| Prompt |
What is needed is a copy of each line in the listing below that contains "pixels".

··· Task material ···

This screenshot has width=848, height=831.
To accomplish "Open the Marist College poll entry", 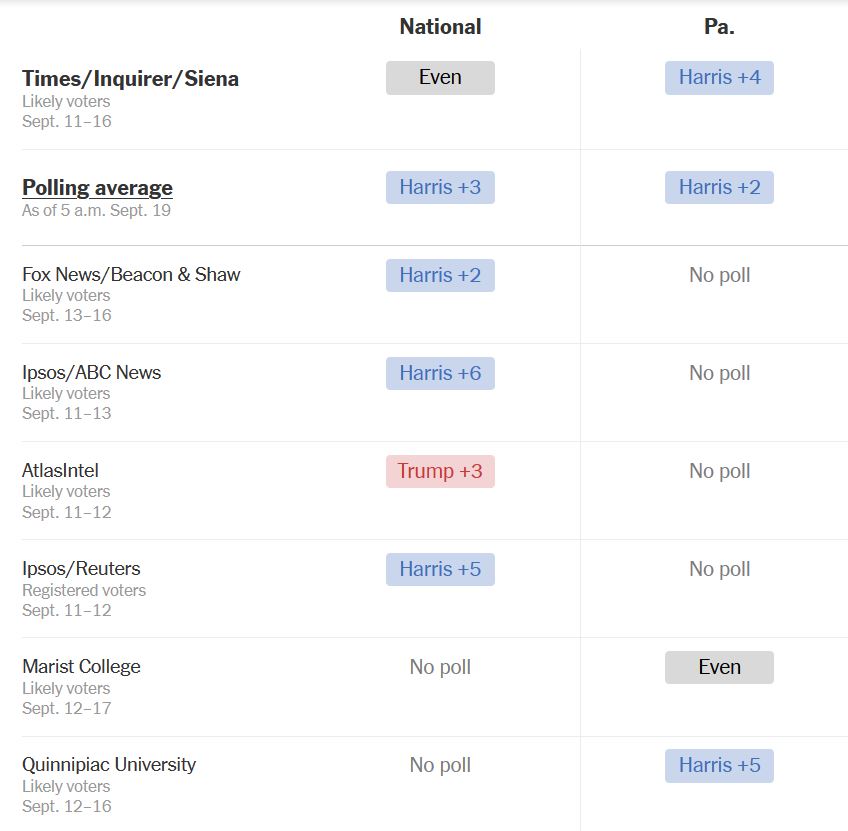I will point(81,667).
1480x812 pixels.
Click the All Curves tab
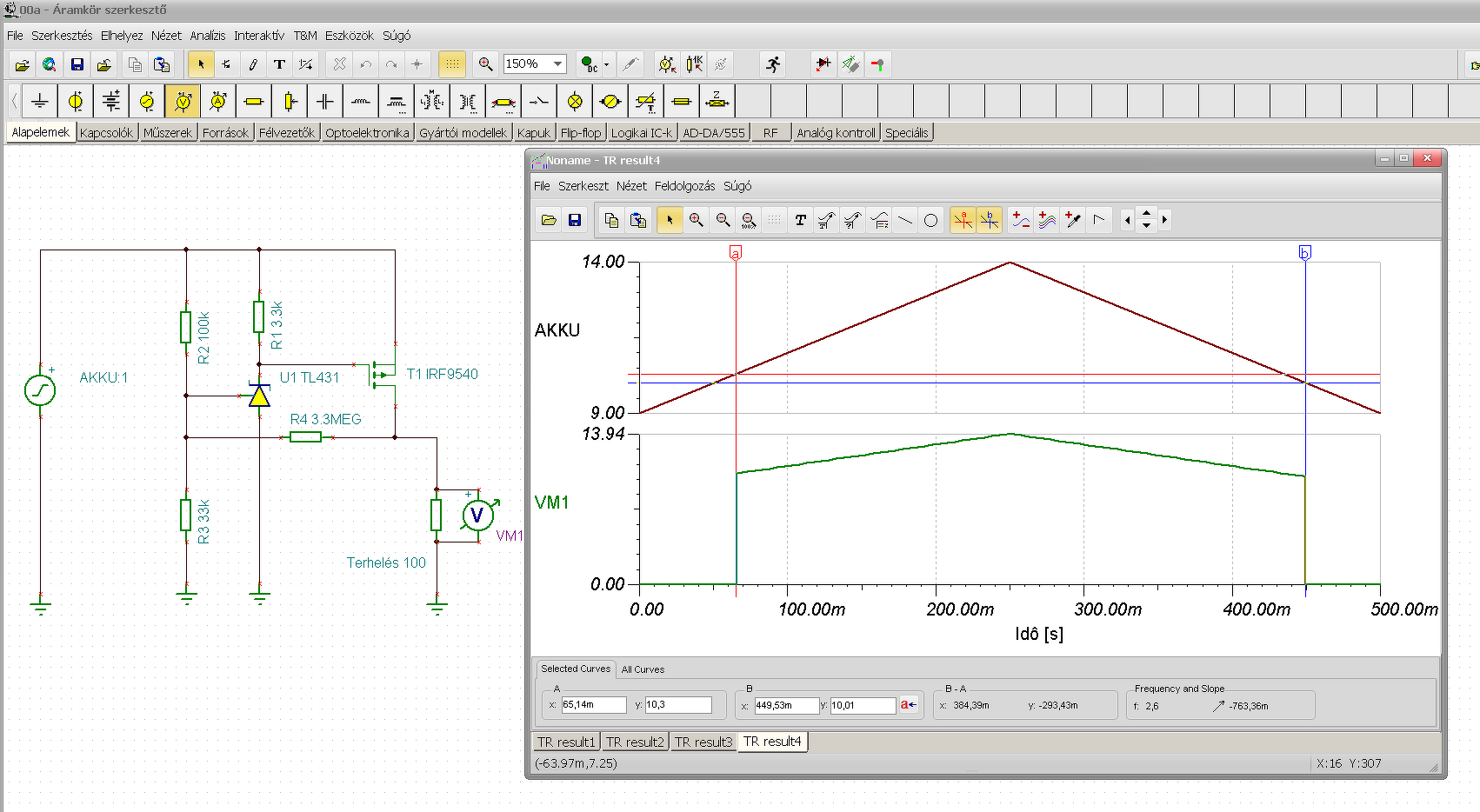[x=643, y=669]
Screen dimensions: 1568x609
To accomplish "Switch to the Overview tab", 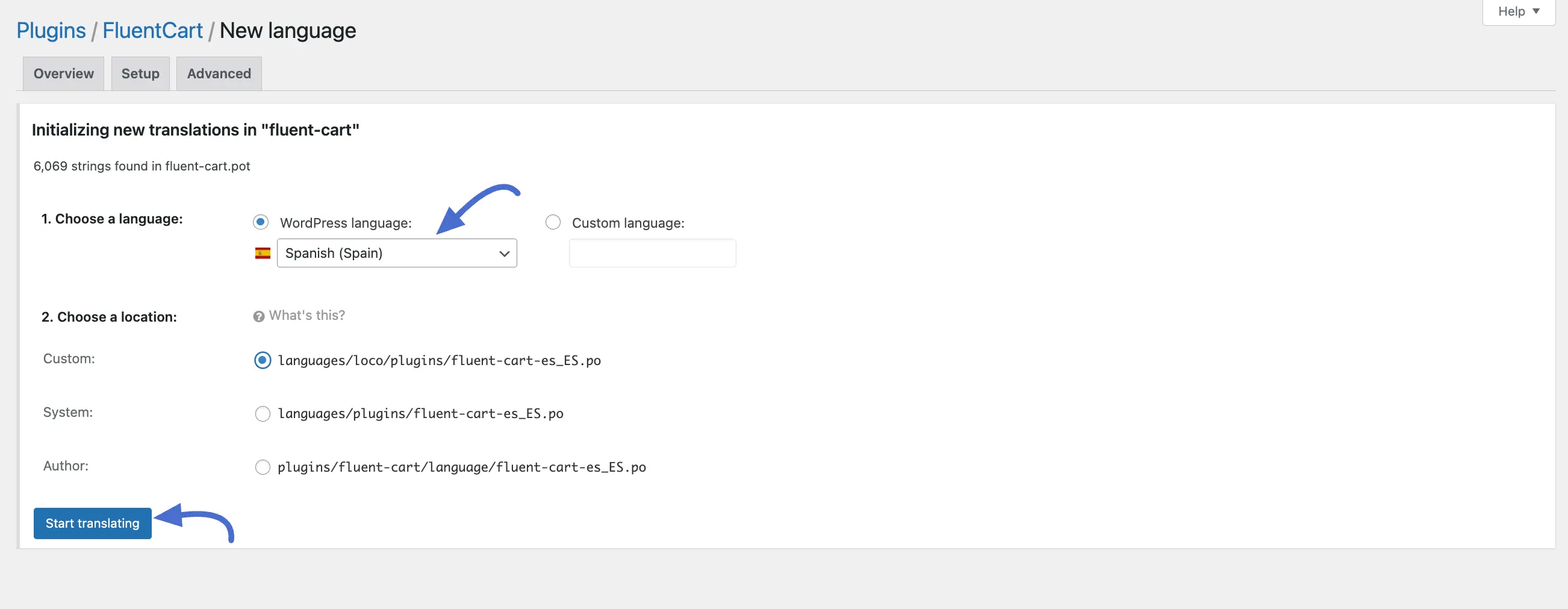I will coord(63,73).
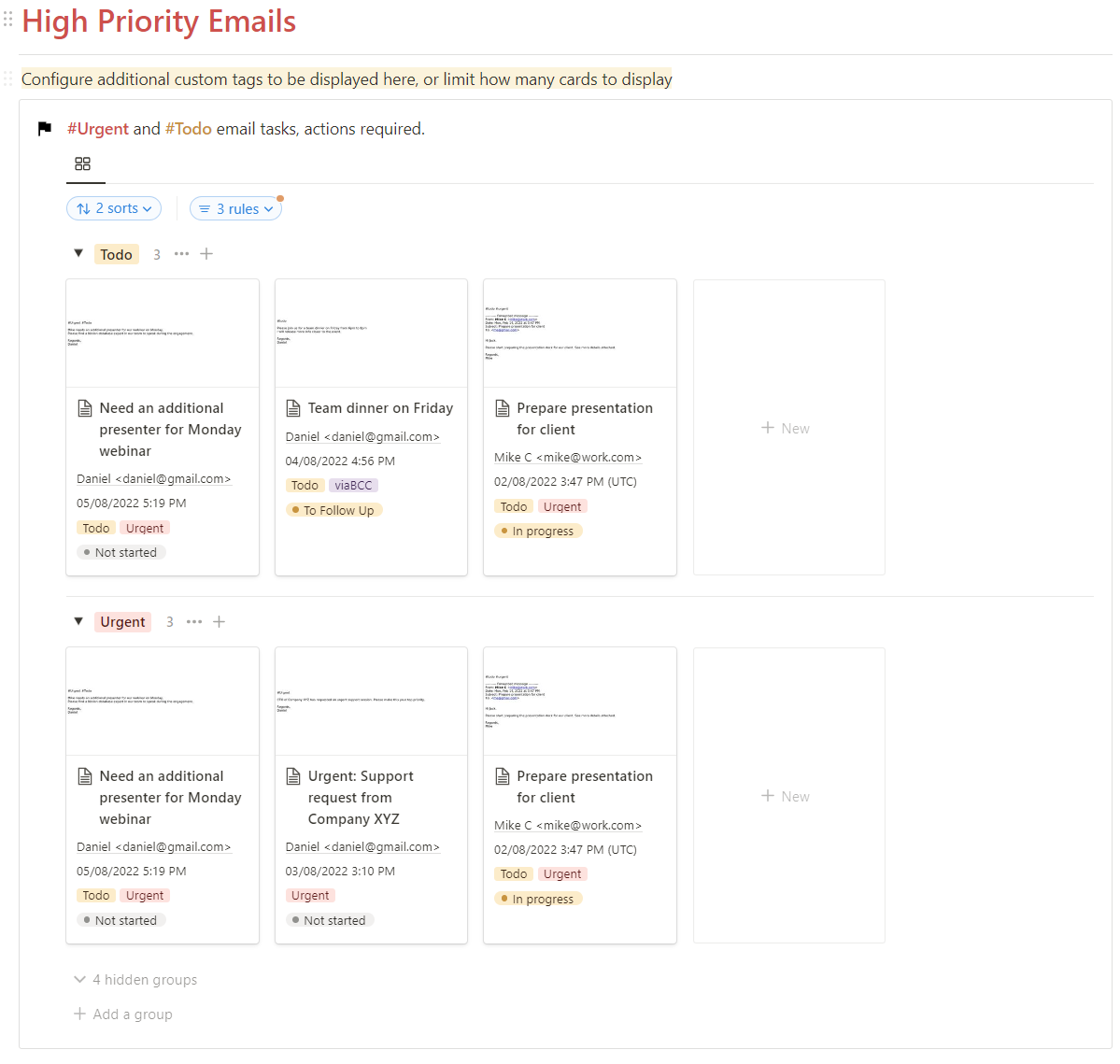Click the viaBCC tag on Team dinner card
This screenshot has width=1120, height=1064.
(353, 486)
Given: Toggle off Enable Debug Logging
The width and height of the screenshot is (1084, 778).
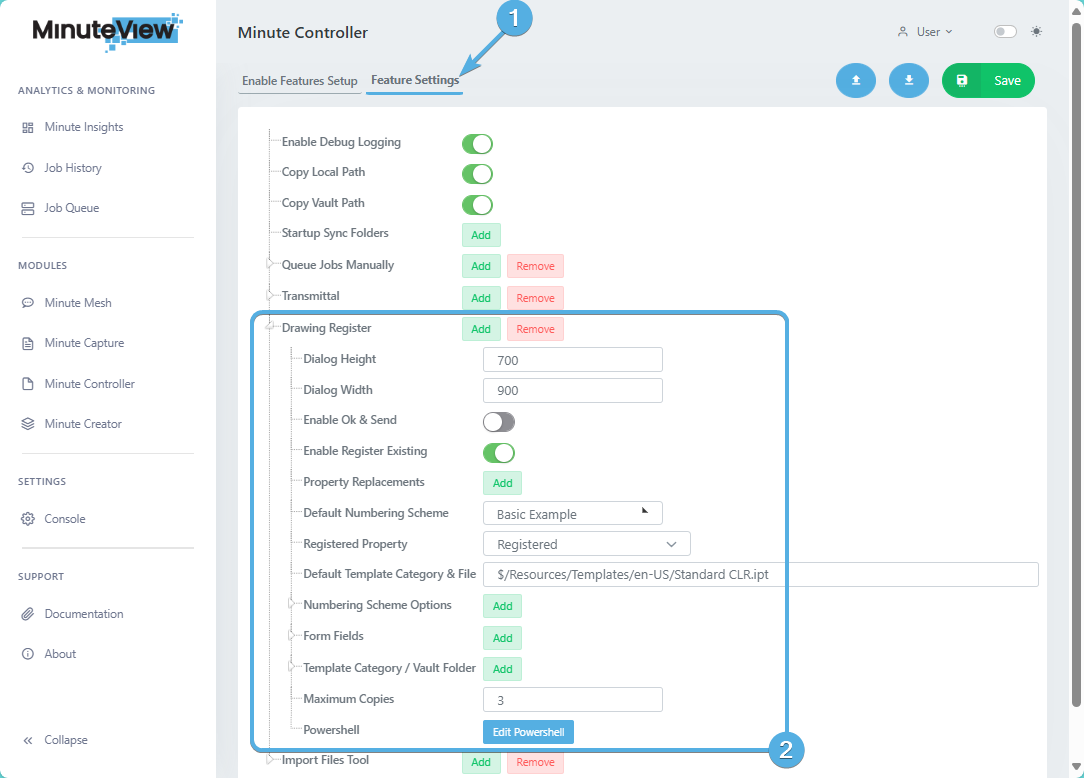Looking at the screenshot, I should point(477,143).
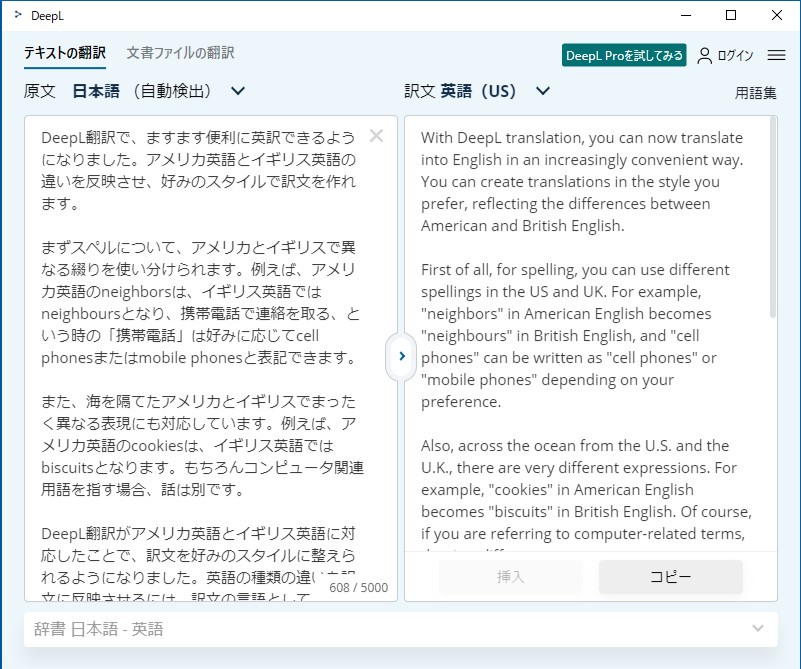This screenshot has height=669, width=801.
Task: Select the テキストの翻訳 tab
Action: point(63,56)
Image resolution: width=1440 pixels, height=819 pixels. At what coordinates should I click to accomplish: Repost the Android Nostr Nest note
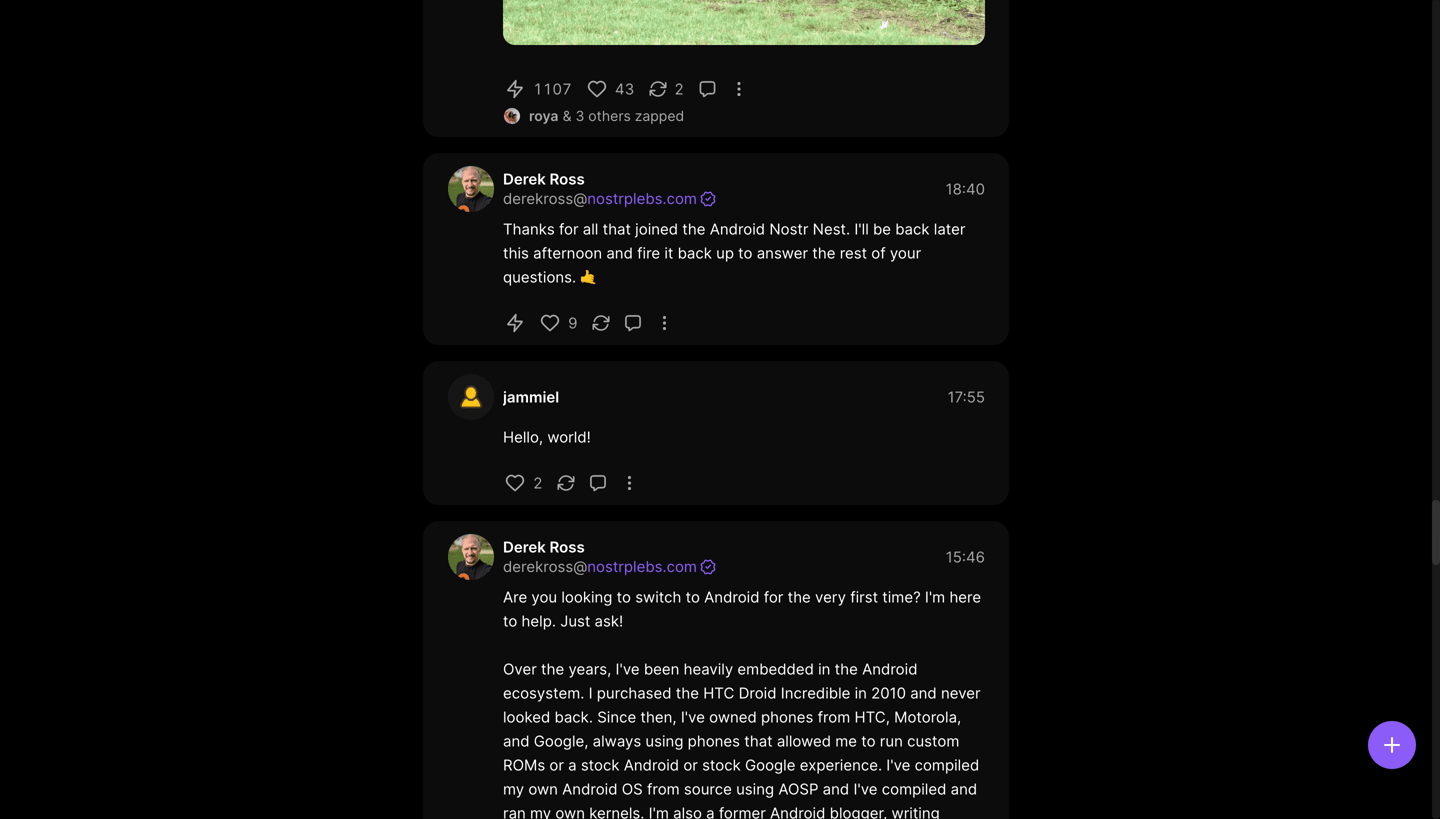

···

| Response to the exercise |
1480x812 pixels.
Image resolution: width=1440 pixels, height=819 pixels. At what coordinates should I click to accomplish: Repost the Android Nostr Nest note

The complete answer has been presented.